Independent-Samples T-Tests

 

Date: 2017

Research Project on Design, Running, and Analyzing Experiments

Instructor: Jacob O. Wobbrock; Scott Klemmer

TYPE: Design, Running, and Analyzing Experiments / R and R Studio- project for Interaction Design Certificate - UCSD/UW

 

 

This study describes a website A/B test in which visitors' time-on-site was measured and analyzed in two website variations

## Scenario:   Comparing pages visited in an A/B test
## Statistics: Descriptive statistics, independent-samples t-test
## Independent-samples t-test

 

# read in a data file with page views from an A/B test - the file timeonsite.csv describes a website A/B test in which visitors' time-on-site was measured in two website variations.

CODE:
timeonsite = read.csv("timeonsite.csv")
View(timeonsite)
timeonsite$Subject = factor(timeonsite$Subject) # convert to nominal factor
summary(timeonsite)

t test 01.png

CONSOLE:

> summary(timeonsite)
    Subject    Site         Time      
 1       :  1     A:300   Min.    :230.0  
 2      :  1     B:300   1st Qu.:297.8  
 3      :  1           Median :348.5  
 4      :  1           Mean   :353.9  
 5      :  1           3rd Qu.:414.2  
 6      :  1           Max.   :480.0  
 (Other):594    

EXPLANATION: 600 subjects were in this website A/B test;  300 subjects were exposed to each variation of the website A and B


# descriptive statistics by Site

CODE:
library(plyr)
ddply(timeonsite, ~ Site, function(data) summary(data$Time))
ddply(timeonsite, ~ Site, summarise, Time.mean=mean(Time), Time.sd=sd(Time))

t test 02.png

CONSOLE:

> ddply(timeonsite, ~ Site, function(data) summary(data$Time))
  Site Min. 1st Qu.  Median     Mean 3rd   Qu.

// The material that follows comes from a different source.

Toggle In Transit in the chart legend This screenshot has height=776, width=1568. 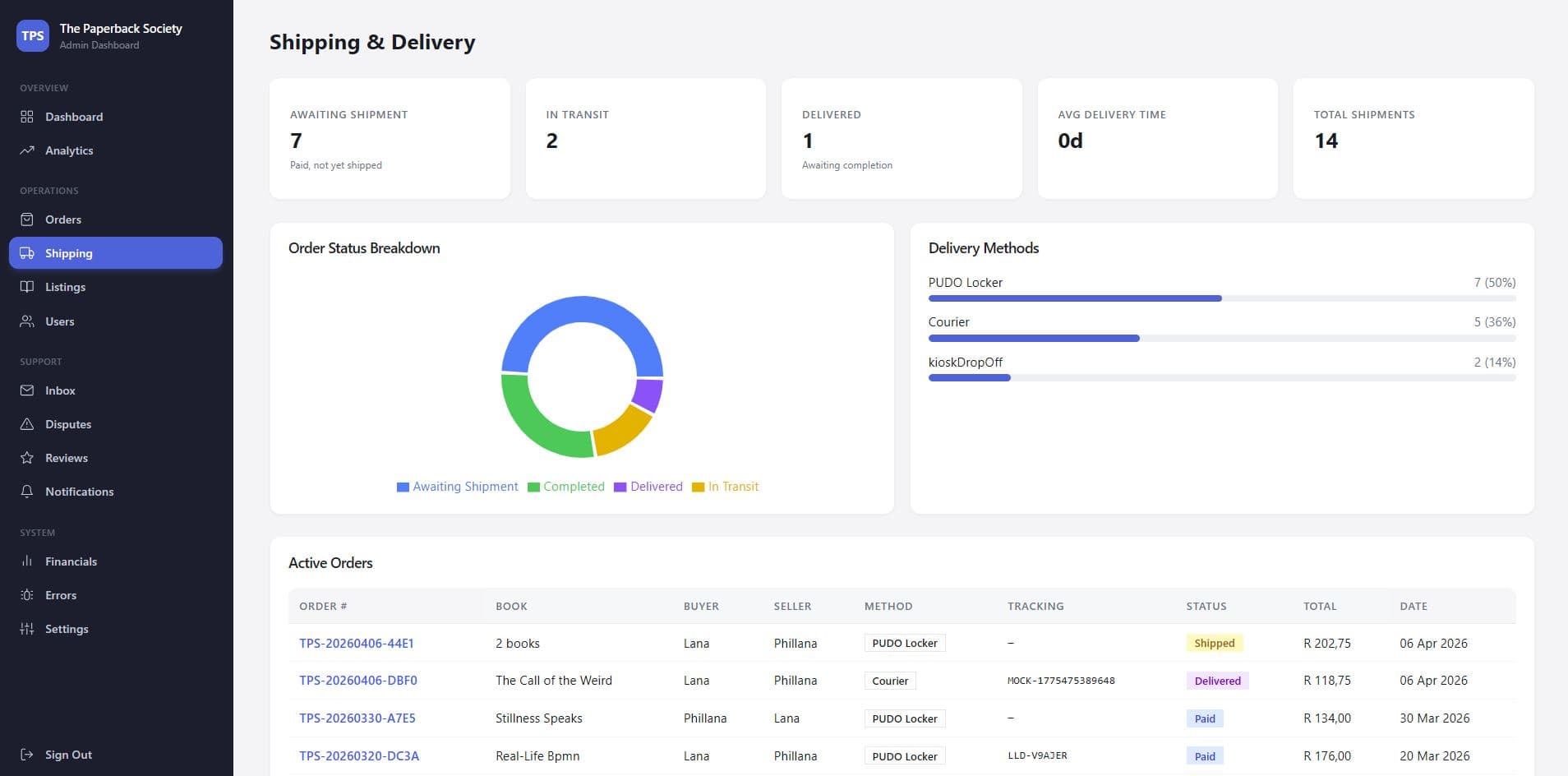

Max.
1    A  241      300   359.0   360.2933    421.25  480
2   B  230     295   341.5    347.5600    403.25  470
> ddply(timeonsite, ~ Site, summarise, Time.mean=mean(Time), Time.sd=sd(Time))
  Site Time.mean  Time.sd
1    A  360.2933  70.31815
2   B  347.5600  65.87822


# graph histograms and a boxplot


hist(timeonsite[timeonsite$Site == "A",]$Time)
hist(timeonsite[timeonsite$Site == "B",]$Time)
plot(Time ~ Site, data=timeonsite)

t test 03.png
t test 04.png
t test 05.png


# independent-samples t-test

CODE:
t.test(Time ~ Site, data=timeonsite, var.equal=TRUE)

t test 06.png

CONSOLE:

Two Sample t-test

data:  Time by Site
t = 2.2889, df = 598, p-value = 0.02243
alternative hypothesis: true difference in means is not equal to 0
95 percent confidence interval:
1.807652 23.659015
sample estimates:
mean in group A     mean in group B
      360.2933               347.5600